REQUIRED TASK:
Copy each of the following lines verbatim, keeping every character and line break unchanged.
+ + + + +
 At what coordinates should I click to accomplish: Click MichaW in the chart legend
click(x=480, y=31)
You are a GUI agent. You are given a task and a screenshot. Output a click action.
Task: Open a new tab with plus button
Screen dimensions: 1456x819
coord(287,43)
+ + + + +
RESULT:
 At what coordinates should I click to accomplish: Click MichaW in the chart legend
click(x=480, y=31)
You are a GUI agent. You are given a task and a screenshot. Output a click action.
Task: Open a new tab with plus button
Screen dimensions: 1456x819
coord(287,43)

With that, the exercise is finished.